> _Description of the task_: Turn the data below into a numbered list, one line per item, and leave out any blank lines.

> _Material for this task_:
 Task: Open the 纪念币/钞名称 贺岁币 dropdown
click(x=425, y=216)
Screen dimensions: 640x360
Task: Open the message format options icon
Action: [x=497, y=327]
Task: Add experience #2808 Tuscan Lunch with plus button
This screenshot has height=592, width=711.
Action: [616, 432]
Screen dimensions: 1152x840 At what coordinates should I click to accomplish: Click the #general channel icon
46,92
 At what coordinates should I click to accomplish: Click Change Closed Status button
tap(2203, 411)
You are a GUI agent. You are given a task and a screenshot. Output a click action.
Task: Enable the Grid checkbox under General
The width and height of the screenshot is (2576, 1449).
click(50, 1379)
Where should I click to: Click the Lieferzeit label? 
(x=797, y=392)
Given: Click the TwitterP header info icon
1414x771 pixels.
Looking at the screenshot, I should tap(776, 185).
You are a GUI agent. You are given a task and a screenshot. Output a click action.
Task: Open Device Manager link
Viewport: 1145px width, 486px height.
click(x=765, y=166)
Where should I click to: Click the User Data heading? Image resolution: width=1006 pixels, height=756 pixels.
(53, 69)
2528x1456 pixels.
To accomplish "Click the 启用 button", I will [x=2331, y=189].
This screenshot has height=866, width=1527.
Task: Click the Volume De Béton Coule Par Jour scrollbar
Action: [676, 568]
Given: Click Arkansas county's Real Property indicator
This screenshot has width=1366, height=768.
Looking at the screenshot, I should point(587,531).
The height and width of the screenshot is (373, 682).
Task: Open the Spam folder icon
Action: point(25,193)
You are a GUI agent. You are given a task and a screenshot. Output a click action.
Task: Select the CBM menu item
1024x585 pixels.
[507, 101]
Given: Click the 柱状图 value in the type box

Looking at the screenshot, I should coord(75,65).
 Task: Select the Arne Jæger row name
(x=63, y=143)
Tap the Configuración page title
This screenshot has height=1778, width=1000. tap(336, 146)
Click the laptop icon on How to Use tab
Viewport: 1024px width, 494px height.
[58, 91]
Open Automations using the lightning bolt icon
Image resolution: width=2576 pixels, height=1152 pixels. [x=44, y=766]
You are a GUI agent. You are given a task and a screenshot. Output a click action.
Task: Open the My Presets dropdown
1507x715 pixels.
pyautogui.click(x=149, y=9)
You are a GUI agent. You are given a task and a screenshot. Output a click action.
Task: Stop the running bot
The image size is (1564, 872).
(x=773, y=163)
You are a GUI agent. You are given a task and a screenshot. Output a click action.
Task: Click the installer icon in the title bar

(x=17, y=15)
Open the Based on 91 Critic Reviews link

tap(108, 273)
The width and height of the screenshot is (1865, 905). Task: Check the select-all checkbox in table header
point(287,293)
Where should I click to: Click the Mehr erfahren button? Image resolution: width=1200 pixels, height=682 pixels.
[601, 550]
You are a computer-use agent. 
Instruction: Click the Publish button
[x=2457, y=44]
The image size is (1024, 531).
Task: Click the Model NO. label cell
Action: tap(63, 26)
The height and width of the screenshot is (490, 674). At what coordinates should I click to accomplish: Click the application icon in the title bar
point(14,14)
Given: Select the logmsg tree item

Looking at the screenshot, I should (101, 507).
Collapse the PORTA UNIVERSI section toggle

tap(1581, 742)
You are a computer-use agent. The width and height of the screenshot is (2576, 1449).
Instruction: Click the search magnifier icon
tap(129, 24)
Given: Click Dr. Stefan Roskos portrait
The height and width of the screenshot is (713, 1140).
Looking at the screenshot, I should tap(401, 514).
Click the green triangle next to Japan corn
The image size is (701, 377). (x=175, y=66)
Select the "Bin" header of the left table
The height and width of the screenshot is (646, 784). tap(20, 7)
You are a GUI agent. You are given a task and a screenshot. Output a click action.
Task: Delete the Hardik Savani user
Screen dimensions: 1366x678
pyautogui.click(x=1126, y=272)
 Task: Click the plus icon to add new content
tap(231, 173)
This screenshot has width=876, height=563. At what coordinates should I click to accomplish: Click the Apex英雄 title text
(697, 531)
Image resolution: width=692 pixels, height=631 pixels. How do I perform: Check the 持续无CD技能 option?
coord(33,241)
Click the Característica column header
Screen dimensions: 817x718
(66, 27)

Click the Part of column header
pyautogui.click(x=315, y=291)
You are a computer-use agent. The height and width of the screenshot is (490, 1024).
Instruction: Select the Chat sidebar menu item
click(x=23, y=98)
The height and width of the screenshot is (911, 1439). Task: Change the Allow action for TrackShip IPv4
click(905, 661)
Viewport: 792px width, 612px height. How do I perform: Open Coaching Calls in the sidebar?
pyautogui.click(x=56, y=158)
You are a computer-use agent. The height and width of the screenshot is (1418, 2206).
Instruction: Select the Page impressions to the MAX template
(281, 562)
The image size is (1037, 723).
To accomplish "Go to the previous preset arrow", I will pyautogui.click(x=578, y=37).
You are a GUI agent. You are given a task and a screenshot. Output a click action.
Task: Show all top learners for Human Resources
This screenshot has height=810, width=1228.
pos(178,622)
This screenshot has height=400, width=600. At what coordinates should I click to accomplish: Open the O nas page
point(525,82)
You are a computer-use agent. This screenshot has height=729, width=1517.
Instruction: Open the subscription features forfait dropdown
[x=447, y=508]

> _Correct output_:
1.  Task: Open the 纪念币/钞名称 贺岁币 dropdown
2. click(x=425, y=216)
3. Screen dimensions: 640x360
4. Task: Open the message format options icon
5. Action: [x=497, y=327]
6. Task: Add experience #2808 Tuscan Lunch with plus button
7. This screenshot has height=592, width=711.
8. Action: [616, 432]
9. Screen dimensions: 1152x840 At what coordinates should I click to accomplish: Click the #general channel icon
10. 46,92
11.  At what coordinates should I click to accomplish: Click Change Closed Status button
12. tap(2203, 411)
13. You are a GUI agent. You are given a task and a screenshot. Output a click action.
14. Task: Enable the Grid checkbox under General
15. The width and height of the screenshot is (2576, 1449).
16. click(50, 1379)
17. Where should I click to: Click the Lieferzeit label? 
18. (x=797, y=392)
19. Given: Click the TwitterP header info icon
20. 1414x771 pixels.
21. Looking at the screenshot, I should tap(776, 185).
22. You are a GUI agent. You are given a task and a screenshot. Output a click action.
23. Task: Open Device Manager link
24. Viewport: 1145px width, 486px height.
25. click(x=765, y=166)
26. Where should I click to: Click the User Data heading? Image resolution: width=1006 pixels, height=756 pixels.
27. (53, 69)
28. 2528x1456 pixels.
29. To accomplish "Click the 启用 button", I will [x=2331, y=189].
30. This screenshot has height=866, width=1527.
31. Task: Click the Volume De Béton Coule Par Jour scrollbar
32. Action: [676, 568]
33. Given: Click Arkansas county's Real Property indicator
34. This screenshot has width=1366, height=768.
35. Looking at the screenshot, I should point(587,531).
36. The height and width of the screenshot is (373, 682).
37. Task: Open the Spam folder icon
38. Action: point(25,193)
39. You are a GUI agent. You are given a task and a screenshot. Output a click action.
40. Task: Select the CBM menu item
41. 1024x585 pixels.
42. [507, 101]
43. Given: Click the 柱状图 value in the type box
44. Looking at the screenshot, I should coord(75,65).
45.  Task: Select the Arne Jæger row name
46. (x=63, y=143)
47. Tap the Configuración page title
48. This screenshot has height=1778, width=1000. tap(336, 146)
49. Click the laptop icon on How to Use tab
50. Viewport: 1024px width, 494px height.
51. [58, 91]
52. Open Automations using the lightning bolt icon
53. Image resolution: width=2576 pixels, height=1152 pixels. [x=44, y=766]
54. You are a GUI agent. You are given a task and a screenshot. Output a click action.
55. Task: Open the My Presets dropdown
56. 1507x715 pixels.
57. pyautogui.click(x=149, y=9)
58. You are a GUI agent. You are given a task and a screenshot. Output a click action.
59. Task: Stop the running bot
60. The image size is (1564, 872).
61. (x=773, y=163)
62. You are a GUI agent. You are given a task and a screenshot. Output a click action.
63. Task: Click the installer icon in the title bar
64. (x=17, y=15)
65. Open the Based on 91 Critic Reviews link
66. tap(108, 273)
67. The width and height of the screenshot is (1865, 905). Task: Check the select-all checkbox in table header
68. point(287,293)
69. Where should I click to: Click the Mehr erfahren button? Image resolution: width=1200 pixels, height=682 pixels.
70. [601, 550]
71. You are a computer-use agent. 
72. Instruction: Click the Publish button
73. [x=2457, y=44]
74. The image size is (1024, 531).
75. Task: Click the Model NO. label cell
76. Action: tap(63, 26)
77. The height and width of the screenshot is (490, 674). At what coordinates should I click to accomplish: Click the application icon in the title bar
78. point(14,14)
79. Given: Select the logmsg tree item
80. Looking at the screenshot, I should (101, 507).
81. Collapse the PORTA UNIVERSI section toggle
82. tap(1581, 742)
83. You are a computer-use agent. The width and height of the screenshot is (2576, 1449).
84. Instruction: Click the search magnifier icon
85. tap(129, 24)
86. Given: Click Dr. Stefan Roskos portrait
87. The height and width of the screenshot is (713, 1140).
88. Looking at the screenshot, I should tap(401, 514).
89. Click the green triangle next to Japan corn
90. The image size is (701, 377). (x=175, y=66)
91. Select the "Bin" header of the left table
92. The height and width of the screenshot is (646, 784). tap(20, 7)
93. You are a GUI agent. You are given a task and a screenshot. Output a click action.
94. Task: Delete the Hardik Savani user
95. Screen dimensions: 1366x678
96. pyautogui.click(x=1126, y=272)
97.  Task: Click the plus icon to add new content
98. tap(231, 173)
99. This screenshot has width=876, height=563. At what coordinates should I click to accomplish: Click the Apex英雄 title text
100. (697, 531)
101. Image resolution: width=692 pixels, height=631 pixels. How do I perform: Check the 持续无CD技能 option?
102. coord(33,241)
103. Click the Característica column header
104. Screen dimensions: 817x718
105. (66, 27)
106. Click the Part of column header
107. pyautogui.click(x=315, y=291)
108. You are a computer-use agent. The height and width of the screenshot is (490, 1024).
109. Instruction: Select the Chat sidebar menu item
110. click(x=23, y=98)
111. The height and width of the screenshot is (911, 1439). Task: Change the Allow action for TrackShip IPv4
112. click(905, 661)
113. Viewport: 792px width, 612px height. How do I perform: Open Coaching Calls in the sidebar?
114. pyautogui.click(x=56, y=158)
115. You are a computer-use agent. The height and width of the screenshot is (1418, 2206).
116. Instruction: Select the Page impressions to the MAX template
117. (281, 562)
118. The image size is (1037, 723).
119. To accomplish "Go to the previous preset arrow", I will pyautogui.click(x=578, y=37).
120. You are a GUI agent. You are given a task and a screenshot. Output a click action.
121. Task: Show all top learners for Human Resources
122. This screenshot has height=810, width=1228.
123. pos(178,622)
124. This screenshot has height=400, width=600. At what coordinates should I click to accomplish: Open the O nas page
125. point(525,82)
126. You are a computer-use agent. This screenshot has height=729, width=1517.
127. Instruction: Open the subscription features forfait dropdown
128. [x=447, y=508]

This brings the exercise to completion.